■ WHAT THE TASK ASKS: Scan the records for lines with the word "site", and copy every such line.

========================

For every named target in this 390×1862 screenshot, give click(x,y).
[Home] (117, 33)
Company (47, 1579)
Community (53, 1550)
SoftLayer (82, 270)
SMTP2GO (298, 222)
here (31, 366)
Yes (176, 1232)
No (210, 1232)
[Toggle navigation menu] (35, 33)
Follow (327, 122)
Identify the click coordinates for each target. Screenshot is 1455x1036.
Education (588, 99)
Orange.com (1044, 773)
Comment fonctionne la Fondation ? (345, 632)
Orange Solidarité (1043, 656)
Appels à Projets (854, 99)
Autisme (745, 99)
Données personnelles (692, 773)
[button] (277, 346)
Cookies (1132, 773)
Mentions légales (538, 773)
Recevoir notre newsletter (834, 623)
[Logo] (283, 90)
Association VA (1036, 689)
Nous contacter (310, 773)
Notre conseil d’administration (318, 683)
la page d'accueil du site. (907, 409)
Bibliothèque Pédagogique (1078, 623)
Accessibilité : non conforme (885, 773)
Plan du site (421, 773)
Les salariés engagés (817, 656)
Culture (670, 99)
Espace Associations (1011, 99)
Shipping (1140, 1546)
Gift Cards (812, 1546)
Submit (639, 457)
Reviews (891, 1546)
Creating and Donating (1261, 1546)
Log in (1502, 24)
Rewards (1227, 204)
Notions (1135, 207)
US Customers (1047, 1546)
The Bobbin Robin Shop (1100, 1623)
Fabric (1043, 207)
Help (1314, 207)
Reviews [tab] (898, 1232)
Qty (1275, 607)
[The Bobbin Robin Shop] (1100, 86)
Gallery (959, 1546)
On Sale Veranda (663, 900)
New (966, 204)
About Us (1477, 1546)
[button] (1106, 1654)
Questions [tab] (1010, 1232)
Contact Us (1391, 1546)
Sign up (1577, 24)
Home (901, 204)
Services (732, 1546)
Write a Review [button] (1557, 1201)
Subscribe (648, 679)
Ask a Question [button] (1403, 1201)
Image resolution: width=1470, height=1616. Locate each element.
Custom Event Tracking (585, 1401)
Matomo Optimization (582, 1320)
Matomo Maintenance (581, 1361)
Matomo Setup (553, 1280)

========================

■ EXPECTED ANSWER:
la page d'accueil du site. (907, 409)
Plan du site (421, 773)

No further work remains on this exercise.